Be With Me
6.7
Be With Me

Film de Eric Khoo (2005)

Le titre est particulièrement explicite. Ce film venu de Singapour et présenté à la quinzaine des réalisateurs au festival de Cannes en 2005 montre le besoin de chaleur humaine éprouvé par les uns et les autres. Un besoin difficile à satisfaire et pour lequel on s’investit en communications diverses. Message à portée universelle.

La première partie est assez désespérante. On y fait la connaissance des personnages choisis par le réalisateur, Eric Khoo. Quasiment aucun dialogue, ce qui est révélateur. D’ailleurs, le film débute avec un homme qui ferme la grille de sa boutique. Dans ce monde où tout peut arriver, on se méfie et on se replie sur soi. Résultat, on se retrouve à communiquer avec les moyens qu’on a à sa disposition : Internet et téléphone (SMS), notamment pour deux jeunes filles qui tentent un rapprochement. Le langage est très important (là-bas aussi l’usage du langage SMS se banalise). Autre point important concernant le langage, là-bas le cantonais et l’anglais coexistent. De plus, le film présente une femme qui est devenue sourde et aveugle. Pour communiquer, elle a appris à utiliser le braille et le langage des signes faits sur la main. Cette femme écrit en puisant dans ses souvenirs. Elle tape à la machine (une vieille machine où elle ne réalise pas que la première lettre de chaque ligne est décalée en hauteur) et fait traduire son œuvre. On a aussi un vieil homme qui vit dans ses souvenirs, sa femme est morte alors qu’elle ne pouvait plus parler. Enfin, on a un homme qui voudrait rédiger une belle lettre d’amour.

____________________

(Consignes à suivre) Énumérez tous les personnages du film décrits dans la critique de Be With Me, y compris celui de la scène d'ouverture.

Données de pointage des cibles:
____________________

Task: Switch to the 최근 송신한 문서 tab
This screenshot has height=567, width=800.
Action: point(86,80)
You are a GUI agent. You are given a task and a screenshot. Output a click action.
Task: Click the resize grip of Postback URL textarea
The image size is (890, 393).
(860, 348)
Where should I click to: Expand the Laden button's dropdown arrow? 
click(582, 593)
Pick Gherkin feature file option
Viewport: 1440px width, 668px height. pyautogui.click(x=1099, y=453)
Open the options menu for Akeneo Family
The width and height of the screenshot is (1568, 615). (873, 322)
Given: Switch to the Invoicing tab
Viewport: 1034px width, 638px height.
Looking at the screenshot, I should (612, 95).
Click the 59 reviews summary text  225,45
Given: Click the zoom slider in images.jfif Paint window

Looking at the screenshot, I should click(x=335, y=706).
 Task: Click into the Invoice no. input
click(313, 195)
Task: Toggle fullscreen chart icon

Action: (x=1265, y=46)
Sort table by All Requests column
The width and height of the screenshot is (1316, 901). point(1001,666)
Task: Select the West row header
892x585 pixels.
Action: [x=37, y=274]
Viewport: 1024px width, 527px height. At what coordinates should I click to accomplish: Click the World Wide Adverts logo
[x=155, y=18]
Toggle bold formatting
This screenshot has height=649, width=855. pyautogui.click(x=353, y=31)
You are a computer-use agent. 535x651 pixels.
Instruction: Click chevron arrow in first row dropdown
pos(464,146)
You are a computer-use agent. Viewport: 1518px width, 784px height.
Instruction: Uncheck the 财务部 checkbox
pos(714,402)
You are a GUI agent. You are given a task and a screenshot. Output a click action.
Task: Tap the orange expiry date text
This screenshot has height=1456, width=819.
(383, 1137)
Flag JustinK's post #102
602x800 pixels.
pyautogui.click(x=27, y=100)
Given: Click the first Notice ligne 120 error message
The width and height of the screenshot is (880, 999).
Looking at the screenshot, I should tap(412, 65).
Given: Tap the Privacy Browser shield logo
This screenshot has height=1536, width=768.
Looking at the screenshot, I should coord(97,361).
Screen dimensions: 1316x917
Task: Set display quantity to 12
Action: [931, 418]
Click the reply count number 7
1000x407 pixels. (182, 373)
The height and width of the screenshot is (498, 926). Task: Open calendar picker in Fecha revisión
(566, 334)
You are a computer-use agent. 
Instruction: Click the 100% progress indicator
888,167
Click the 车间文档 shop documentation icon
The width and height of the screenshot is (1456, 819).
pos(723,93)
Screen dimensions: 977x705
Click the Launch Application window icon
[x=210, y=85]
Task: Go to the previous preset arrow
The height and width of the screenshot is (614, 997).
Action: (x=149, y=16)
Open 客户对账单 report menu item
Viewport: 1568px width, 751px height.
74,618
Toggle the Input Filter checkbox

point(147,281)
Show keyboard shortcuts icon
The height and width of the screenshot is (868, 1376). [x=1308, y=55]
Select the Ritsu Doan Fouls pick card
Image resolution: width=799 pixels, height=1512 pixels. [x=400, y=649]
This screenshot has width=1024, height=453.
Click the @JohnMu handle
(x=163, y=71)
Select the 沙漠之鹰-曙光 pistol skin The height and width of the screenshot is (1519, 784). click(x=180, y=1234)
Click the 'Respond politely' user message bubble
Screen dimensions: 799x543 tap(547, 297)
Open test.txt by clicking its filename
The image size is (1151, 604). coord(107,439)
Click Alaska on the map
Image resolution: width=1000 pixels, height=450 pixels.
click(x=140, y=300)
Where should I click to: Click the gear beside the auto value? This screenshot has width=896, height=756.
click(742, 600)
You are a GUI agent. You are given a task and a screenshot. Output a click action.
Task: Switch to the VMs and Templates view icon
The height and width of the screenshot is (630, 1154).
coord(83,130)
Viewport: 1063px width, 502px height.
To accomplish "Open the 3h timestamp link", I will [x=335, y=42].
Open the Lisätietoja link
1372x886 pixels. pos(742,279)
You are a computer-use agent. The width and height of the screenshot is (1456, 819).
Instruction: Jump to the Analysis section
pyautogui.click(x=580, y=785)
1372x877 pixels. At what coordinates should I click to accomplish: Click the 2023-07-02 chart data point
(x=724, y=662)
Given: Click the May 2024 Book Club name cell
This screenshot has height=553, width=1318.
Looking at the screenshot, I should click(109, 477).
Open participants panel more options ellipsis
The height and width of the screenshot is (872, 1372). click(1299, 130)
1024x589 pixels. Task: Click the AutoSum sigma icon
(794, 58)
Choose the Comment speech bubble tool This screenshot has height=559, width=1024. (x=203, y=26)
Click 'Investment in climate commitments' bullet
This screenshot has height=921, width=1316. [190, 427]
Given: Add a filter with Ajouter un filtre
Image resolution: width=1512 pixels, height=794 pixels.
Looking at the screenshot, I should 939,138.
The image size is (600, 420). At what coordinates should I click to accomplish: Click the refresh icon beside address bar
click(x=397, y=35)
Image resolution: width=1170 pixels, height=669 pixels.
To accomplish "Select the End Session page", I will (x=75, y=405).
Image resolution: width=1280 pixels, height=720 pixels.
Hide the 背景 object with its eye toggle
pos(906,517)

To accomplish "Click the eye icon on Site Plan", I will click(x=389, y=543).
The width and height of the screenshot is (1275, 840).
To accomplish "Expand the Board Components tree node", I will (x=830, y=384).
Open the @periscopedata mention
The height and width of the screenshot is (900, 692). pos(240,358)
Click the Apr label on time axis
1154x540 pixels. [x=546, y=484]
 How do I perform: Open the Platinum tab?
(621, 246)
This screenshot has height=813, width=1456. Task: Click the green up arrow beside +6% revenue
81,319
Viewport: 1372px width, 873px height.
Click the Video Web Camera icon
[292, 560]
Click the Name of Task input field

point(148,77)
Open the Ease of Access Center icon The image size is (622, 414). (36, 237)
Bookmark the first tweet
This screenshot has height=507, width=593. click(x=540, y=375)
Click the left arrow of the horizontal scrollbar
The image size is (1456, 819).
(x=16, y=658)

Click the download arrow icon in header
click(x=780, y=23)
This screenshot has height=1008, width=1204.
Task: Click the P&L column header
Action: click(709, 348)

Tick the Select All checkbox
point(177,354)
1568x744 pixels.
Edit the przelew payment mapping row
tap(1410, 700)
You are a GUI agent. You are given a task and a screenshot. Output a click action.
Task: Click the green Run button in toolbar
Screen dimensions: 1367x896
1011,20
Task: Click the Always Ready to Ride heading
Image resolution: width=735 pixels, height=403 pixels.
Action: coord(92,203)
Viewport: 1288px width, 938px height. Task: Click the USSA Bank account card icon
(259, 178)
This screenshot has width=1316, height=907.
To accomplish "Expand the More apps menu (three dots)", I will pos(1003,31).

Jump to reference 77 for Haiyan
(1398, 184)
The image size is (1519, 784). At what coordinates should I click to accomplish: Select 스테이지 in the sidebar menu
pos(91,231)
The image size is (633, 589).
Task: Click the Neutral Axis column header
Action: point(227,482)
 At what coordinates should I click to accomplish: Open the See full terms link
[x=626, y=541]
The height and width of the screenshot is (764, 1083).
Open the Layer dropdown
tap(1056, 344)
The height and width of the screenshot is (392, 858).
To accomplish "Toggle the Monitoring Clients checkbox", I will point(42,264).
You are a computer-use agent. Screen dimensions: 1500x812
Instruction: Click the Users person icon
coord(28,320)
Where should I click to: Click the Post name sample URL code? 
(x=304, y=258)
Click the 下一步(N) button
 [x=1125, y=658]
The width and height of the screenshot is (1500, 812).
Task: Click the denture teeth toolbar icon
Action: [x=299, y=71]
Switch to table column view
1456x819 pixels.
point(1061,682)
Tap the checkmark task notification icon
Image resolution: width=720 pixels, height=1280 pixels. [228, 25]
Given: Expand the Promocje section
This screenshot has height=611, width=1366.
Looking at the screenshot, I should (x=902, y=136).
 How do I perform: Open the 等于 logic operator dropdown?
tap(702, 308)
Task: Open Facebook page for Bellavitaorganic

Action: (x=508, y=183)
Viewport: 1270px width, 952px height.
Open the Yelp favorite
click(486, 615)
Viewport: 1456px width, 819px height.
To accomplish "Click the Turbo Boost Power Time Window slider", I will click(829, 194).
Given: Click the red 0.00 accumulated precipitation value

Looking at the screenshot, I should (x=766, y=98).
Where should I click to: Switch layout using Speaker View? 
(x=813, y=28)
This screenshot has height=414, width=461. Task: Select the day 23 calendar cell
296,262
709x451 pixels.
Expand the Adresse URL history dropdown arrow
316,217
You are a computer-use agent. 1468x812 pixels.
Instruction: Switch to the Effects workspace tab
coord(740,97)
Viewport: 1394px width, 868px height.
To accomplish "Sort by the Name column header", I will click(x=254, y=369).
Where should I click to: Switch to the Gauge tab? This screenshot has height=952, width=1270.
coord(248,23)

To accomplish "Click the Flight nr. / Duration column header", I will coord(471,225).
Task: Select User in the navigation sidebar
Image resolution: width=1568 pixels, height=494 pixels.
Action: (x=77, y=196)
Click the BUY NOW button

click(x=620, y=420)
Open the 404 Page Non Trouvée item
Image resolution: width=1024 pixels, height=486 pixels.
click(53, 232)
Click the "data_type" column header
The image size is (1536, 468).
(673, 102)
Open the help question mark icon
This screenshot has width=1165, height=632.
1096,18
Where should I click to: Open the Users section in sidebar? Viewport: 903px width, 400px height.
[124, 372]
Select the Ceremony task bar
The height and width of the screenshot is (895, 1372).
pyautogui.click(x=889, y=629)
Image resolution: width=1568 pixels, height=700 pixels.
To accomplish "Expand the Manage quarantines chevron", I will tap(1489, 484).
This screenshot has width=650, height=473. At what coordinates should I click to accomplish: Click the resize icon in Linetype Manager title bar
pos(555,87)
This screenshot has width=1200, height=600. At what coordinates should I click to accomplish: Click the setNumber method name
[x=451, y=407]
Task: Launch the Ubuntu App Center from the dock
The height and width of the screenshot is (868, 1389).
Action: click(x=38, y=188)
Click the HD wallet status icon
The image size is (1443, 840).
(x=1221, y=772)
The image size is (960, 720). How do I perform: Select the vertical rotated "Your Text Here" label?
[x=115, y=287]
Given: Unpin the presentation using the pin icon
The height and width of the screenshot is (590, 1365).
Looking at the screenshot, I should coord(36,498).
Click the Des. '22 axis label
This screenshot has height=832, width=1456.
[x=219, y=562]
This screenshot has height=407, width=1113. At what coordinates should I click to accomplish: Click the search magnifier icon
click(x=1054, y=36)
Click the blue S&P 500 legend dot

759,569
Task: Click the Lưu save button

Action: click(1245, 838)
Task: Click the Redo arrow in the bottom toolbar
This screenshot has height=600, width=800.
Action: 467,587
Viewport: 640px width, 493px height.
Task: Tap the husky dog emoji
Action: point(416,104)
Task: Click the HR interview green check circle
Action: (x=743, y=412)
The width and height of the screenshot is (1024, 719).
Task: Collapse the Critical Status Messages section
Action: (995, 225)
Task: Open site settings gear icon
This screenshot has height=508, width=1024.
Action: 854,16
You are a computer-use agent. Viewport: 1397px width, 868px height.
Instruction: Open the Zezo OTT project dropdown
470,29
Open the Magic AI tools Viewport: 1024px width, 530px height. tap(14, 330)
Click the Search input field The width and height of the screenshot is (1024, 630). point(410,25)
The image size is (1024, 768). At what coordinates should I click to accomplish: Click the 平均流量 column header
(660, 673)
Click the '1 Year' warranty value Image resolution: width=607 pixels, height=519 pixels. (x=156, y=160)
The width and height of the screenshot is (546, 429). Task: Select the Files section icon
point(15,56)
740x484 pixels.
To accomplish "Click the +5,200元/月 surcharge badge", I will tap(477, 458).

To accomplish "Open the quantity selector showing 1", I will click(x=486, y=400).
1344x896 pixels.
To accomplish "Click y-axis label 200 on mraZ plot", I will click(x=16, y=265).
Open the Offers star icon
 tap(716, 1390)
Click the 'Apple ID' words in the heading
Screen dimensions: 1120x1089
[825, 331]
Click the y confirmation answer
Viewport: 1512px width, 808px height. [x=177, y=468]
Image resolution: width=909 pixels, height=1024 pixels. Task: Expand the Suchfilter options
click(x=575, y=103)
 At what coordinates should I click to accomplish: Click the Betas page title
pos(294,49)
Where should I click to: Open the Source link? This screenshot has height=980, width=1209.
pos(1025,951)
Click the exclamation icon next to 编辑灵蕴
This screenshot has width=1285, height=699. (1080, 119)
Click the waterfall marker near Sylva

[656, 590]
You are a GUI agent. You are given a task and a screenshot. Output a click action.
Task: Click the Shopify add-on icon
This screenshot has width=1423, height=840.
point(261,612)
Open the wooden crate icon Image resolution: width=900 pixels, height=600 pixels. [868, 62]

____________________

(Solution)
- Un homme qui ferme la grille de sa boutique
- Deux jeunes filles qui tentent un rapprochement par Internet et téléphone (SMS)
- Une femme devenue sourde et aveugle, qui écrit en puisant dans ses souvenirs
- Un vieil homme qui vit dans ses souvenirs, dont la femme est morte
- Un homme qui voudrait rédiger une belle lettre d'amour